Princeton isn’t the only town that keeps a bit schtum about its relationship the 20th century’s pre-eminent genius. Few people associate Munich with Einstein, but it was here that he spent his formative years.Einstein was a Bavarian, born in nearby Ulm. His family moved to Munich when he was a child. The Einsteins ran an electrical engineering business, and constructed several substations for the city’s new electrical grid.
The site of the family apartment at Müllerstrasse 5, now a council works depot, sits in the thick of Munich’s gay quarter. Legend has it that Einstein formulated the famous theory of relativity by sensing the relative speed of trams as they passed each other; it’s satisfying to think that he did so on tram #18, the Vaseline Volvo, which today still glides up and down Müllerstrasse.
It was in Munich that young Albert acquired an unfair reputation as a scholastic dullard. He was not, as legend has it, slow to speak, nor inept at math. He missed out on his high school diploma because he had little patience for languages, especially French. His sister Maja joked that the Greek master was right, Albert was a complete failure, since he never managed to become a professor of classical languages.
We can credit his elder sister with much of Einstein’s modesty and good humour. She often reminded her brother that it takes a thick skull to be the sister of a genius, so often did they bang heads in childhood roughhousing.

Along with his sister, other Einstein family came to Princeton to complete the household; his second wife (and cousin) Elsa, Elsa’s daughter Margot, and his secretary Helen Dukas.
Here’s a little by-the-way. Wife number one, Mileva Maric, was a feisty student whom Albert impregnated in a careless moment. They spent some years together, and many feel she should be credited, at least in part, with Albert’s academic achievement.
Some say that when the couple divorced, Albert was so skint that he found it hard to make a decent property settlement with Mileva. To sex up the deal, he agreed to turn over any Nobel Prize money in the unlikely event he should he win. In the tradition of many ex-wives, Mileva laughed all the way to the bank.

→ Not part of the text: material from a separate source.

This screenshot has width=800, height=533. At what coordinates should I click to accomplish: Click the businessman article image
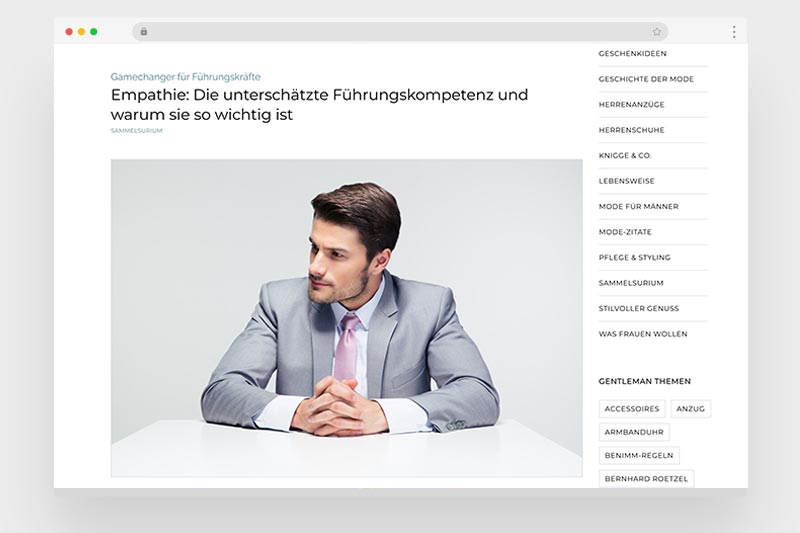[346, 317]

Princeton proved a good match for the Einstein clan. Neither so self-conscious as Harvard nor bourgeois as Yale, Princeton feels thoughtful. Dating to 1742, the colonial architecture of the third oldest university campus in North America anchors the landscape with dignity. A haven for American liberals, the town lends a sense of peace in which humanitarian ideas flourish. Like colonial America itself, the town is a creature of the Enlightenment.

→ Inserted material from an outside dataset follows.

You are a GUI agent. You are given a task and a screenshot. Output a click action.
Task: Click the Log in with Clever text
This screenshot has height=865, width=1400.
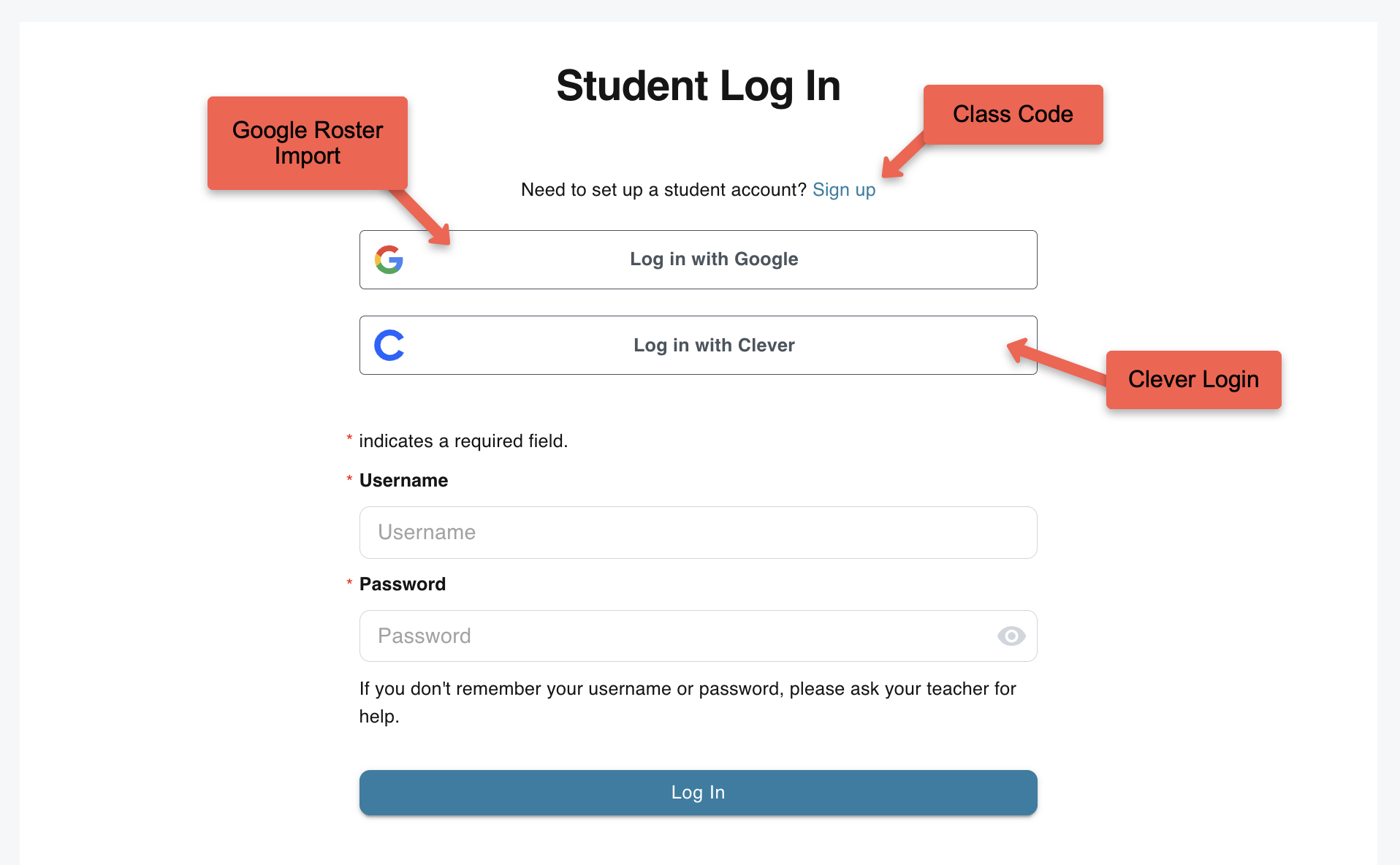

Einstein remarked "I [find] Princeton fine. A pipe as yet unsmoked. Young and fresh.”
Today, Princeton presents itself much as it did to Einstein in the middle of the century. Geography helps; the town deliberately stays isolated from the brutal commercial development that clings to the Boston-Washington corridor of freeways and rail-lines. The authorities consign strip malls and big-box stores to the nearby suburbs of Philadelphia and Trenton. (Gosh, does that mean Einstein never went to the A&P?)

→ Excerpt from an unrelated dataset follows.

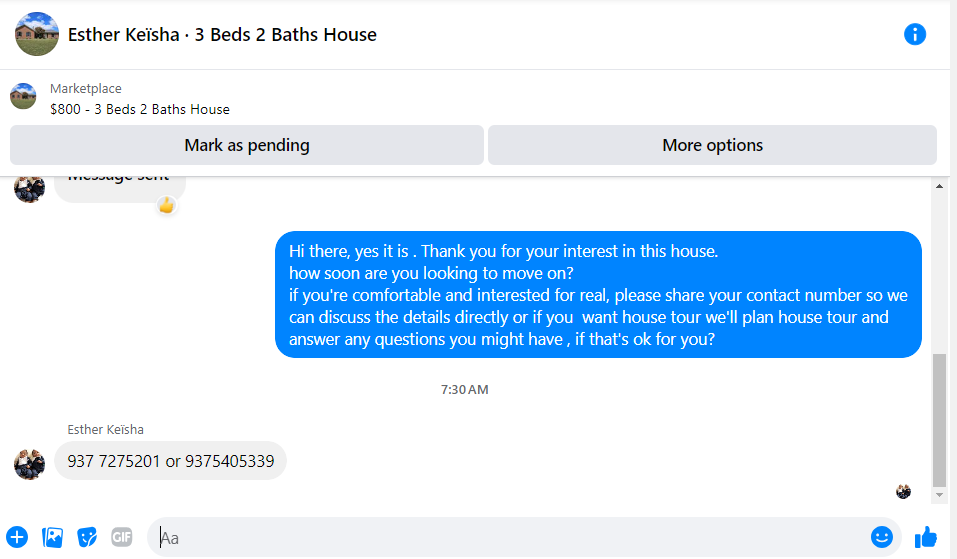The height and width of the screenshot is (559, 957).
Task: Open conversation information icon
Action: pos(914,34)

If you visit Princeton, go to the public library. You’ll find a mural, made of hundreds of ceramic tiles. It’s a mish-mash of ideas, history, scraps of thought and memory.


It echoes the chatter of Princeton’s classrooms and coffee houses, its parlours and pavements. And its bookshops, as we will see.
I like it here.








4 comments:
I learned something new today; as I didn't know that Einstein lived in Princeton. You're right about Princeton maintaining its' integrity! It's one of the few places in the megalopolis, which hasn't been consumed. My one brother lives there, and I always enjoy myself when I visit. It's almost like going back in time.
Am enjoying your road trip Headbang! Remember that good ole Albert while certainly not a dullard was a dyslexic. Which is why he was able to conceive of time as being curved. Dyslexics are not usually linear thinkers. Just in case you were wondering.
Princeton!!! The heart of the motherland, right down the road from where I lived for quite awhile (I was mostly raised a little further away).
I love the place, though it can be a bit "small" from time to time. I once had fantasies of an F. Scott Fitzgerald life lived in the vicinity of Nassau Hall.
Thanks for this post!
love the wall. want to make one myself now.